How does `rayon::iter::ParallelIterator::for_each_init` support thread-local state during parallel iteration?

for_each_init creates per-thread state by initializing a separate copy of state for each worker thread that participates in the parallel iteration, allowing each thread to accumulate results or maintain context without synchronization overhead. The method takes an init function that creates thread-local state and a clone function to create additional copies when threads steal work, ensuring each thread has its own isolated state instance.

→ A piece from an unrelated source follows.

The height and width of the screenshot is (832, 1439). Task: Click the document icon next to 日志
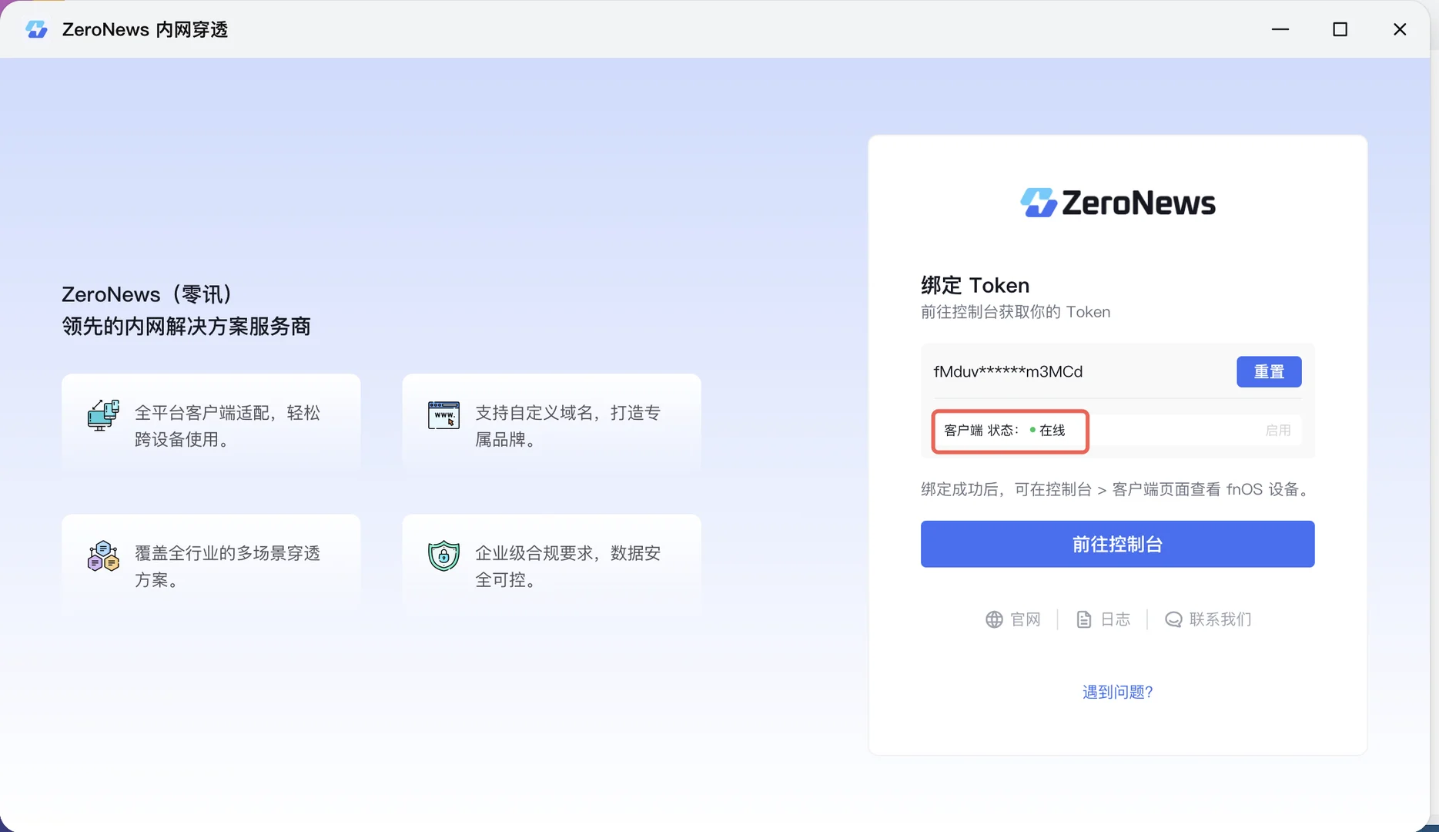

The Problem: Shared State in Parallel Iteration

use rayon::prelude::*;
 
fn shared_state_problem() {
    // Naive approach: shared mutable state
    let mut counter = std::sync::atomic::AtomicUsize::new(0);
    
    (0..1_000_000).into_par_iter().for_each(|_| {
        counter.fetch_add(1, std::sync::atomic::Ordering::Relaxed);
    });
    
    // Works, but every increment requires:
    // 1. Atomic operation
    // 2. Cache coherence traffic
    // 3. Potential contention between threads
    
    // This is slow for high-frequency updates
}

Sharing state across threads requires synchronization (atomics, locks), causing contention and cache coherence overhead.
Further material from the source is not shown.